The fifth Celebration Bowl kicks off in Atlanta on Saturday. The MEAC leads the SWAC in the overall series 3-1, and by "the MEAC," I mean North Carolina A&T. The Aggies beat Alcorn State in 2015, Grambling in 2017 and Alcorn again in 2018, and the only time they didn't qualify for the game (NC Central beat them in 2016) was the only time the MEAC lost.
New blood in this game would probably be nice at some point -- a Southern vs. Florida A&M game, for instance, would break the "most beautiful combined uniform color combinations in a bowl" scale (and get two more spectacular bands involved) -- but Alcorn gets a third shot at the HBCU kings. The Braves won the SWAC, while A&T qualified from the MEAC because conference champion Florida A&M was banned from the postseason.
A late run of solid form pushed Alcorn ahead of A&T in my FCS SP+ ratings -- the Braves are 17th, the Aggies 20th. SP+ gives Alcorn a 0.6-point advantage, while Vegas has marked A&T as a slight favorite. This is a toss-up, in other words, which makes sense: Every Celebration Bowl so far has been decided by a touchdown or less. It has quickly become one of the most surefire great games on the bowl slate.

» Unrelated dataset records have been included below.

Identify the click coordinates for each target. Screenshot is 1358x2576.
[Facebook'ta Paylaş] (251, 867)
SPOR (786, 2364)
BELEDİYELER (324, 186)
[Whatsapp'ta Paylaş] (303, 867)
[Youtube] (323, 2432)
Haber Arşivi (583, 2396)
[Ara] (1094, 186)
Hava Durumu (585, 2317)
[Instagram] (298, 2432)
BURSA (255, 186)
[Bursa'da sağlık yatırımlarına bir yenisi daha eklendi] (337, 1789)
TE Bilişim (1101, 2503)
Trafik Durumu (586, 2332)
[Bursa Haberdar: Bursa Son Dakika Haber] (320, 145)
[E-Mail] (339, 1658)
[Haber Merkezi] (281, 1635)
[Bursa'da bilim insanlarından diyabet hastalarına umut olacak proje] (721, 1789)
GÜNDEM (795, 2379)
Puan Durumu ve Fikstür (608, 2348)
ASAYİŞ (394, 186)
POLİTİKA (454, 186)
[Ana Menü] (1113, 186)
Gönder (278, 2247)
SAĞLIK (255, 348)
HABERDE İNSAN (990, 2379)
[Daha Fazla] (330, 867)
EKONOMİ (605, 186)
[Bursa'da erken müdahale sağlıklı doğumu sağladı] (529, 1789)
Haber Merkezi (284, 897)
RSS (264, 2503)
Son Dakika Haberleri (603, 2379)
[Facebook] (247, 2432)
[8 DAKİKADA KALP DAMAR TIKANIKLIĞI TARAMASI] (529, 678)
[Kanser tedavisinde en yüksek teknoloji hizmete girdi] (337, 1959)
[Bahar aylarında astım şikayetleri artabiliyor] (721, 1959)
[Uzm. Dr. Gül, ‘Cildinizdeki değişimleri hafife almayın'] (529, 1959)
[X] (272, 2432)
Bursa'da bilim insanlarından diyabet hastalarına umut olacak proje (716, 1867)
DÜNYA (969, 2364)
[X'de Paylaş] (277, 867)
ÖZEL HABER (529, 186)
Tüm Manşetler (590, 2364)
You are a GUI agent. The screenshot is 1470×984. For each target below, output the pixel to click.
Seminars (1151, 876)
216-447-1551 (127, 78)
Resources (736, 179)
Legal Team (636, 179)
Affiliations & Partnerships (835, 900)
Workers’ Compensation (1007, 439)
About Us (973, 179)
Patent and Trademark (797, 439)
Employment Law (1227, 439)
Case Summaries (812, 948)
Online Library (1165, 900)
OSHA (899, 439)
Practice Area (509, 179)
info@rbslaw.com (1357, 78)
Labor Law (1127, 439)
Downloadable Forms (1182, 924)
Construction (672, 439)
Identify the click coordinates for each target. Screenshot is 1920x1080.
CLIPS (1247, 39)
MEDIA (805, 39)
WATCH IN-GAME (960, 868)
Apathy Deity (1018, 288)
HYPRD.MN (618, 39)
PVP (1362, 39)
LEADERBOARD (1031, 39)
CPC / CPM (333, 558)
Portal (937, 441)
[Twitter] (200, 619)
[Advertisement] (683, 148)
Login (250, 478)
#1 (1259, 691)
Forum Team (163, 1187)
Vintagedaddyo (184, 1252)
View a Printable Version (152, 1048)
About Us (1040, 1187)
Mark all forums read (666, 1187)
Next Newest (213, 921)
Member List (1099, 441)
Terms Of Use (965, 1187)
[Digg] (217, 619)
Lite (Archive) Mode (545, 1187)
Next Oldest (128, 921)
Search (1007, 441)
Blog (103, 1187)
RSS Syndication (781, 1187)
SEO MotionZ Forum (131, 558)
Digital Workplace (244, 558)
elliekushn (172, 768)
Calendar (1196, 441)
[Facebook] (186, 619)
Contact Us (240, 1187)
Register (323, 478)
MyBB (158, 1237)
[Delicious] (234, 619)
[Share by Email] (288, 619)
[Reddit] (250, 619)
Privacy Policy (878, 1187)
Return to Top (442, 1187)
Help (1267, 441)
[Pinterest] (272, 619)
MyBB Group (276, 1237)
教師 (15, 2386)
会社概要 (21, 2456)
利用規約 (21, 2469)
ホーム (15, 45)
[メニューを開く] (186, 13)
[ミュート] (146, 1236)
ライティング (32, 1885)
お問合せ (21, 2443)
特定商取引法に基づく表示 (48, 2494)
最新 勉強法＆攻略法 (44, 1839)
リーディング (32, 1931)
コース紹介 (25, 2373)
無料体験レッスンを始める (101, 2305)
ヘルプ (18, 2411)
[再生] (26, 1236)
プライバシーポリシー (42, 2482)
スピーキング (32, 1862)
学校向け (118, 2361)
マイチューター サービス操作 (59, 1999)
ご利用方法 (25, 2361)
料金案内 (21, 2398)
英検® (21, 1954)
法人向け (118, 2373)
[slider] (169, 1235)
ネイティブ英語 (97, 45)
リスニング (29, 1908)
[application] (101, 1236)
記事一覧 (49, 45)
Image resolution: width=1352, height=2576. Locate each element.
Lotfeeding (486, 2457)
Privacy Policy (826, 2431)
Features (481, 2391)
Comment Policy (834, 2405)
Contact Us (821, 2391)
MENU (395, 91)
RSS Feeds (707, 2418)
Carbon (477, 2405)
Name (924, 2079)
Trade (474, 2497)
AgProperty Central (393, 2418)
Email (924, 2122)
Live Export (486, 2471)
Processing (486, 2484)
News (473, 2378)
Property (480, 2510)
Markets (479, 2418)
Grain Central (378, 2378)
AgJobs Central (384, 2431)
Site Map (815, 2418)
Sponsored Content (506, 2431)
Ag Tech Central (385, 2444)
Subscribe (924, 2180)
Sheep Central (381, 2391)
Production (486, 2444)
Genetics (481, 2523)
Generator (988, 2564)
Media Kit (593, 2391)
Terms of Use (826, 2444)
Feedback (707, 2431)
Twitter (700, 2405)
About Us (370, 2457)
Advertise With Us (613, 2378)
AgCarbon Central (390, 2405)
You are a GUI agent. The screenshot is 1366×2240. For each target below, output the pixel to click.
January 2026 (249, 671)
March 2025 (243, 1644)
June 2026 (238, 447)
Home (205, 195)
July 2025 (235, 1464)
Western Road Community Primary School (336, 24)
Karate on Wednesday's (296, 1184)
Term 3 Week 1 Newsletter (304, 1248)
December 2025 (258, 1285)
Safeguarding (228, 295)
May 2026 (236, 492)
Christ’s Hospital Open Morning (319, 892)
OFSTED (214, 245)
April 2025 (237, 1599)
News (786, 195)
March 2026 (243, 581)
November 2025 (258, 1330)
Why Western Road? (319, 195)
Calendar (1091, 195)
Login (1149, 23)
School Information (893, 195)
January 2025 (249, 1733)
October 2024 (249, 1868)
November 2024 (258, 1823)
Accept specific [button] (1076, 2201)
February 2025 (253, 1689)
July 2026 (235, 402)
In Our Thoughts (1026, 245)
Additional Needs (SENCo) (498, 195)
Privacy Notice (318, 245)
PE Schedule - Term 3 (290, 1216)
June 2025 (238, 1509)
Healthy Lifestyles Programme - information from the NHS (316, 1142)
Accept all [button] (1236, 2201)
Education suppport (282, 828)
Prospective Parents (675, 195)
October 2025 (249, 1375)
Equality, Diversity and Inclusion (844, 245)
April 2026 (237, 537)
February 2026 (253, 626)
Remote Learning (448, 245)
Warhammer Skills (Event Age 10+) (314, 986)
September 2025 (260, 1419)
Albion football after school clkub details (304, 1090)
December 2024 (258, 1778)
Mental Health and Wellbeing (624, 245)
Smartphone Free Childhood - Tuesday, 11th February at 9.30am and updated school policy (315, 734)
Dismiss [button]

As is customary, we've got a few games involving either first-time or first-time-in-a-while bowlers. Charlotte's first bowl experience also kicks off bowl season -- Will Healy's 49ers face Lance Leipold's Buffalo Bulls (who are still looking for their first bowl win) in Friday's Makers Wanted Bahamas Bowl. On Friday evening, Kent State plays in its first bowl in seven years, and only its fourth ever, against Utah State in the Frisco Bowl.
On Saturday, Liberty's first bowl experience comes against Georgia Southern in the Cure Bowl. On Dec. 30, Illinois plays in its first bowl in five years, facing Cal in the potentially Cheez-It-like Redbox Bowl.
Bowls are unpredictable beasts to begin with, but when you have a team that's really, really happy to have qualified at all, they become even more unpredictable. Do they play the whole game in fifth gear? Did they check out two weeks ago? Regardless, if you're looking for extra rooting interests this bowl season, these teams aren't a bad place to start.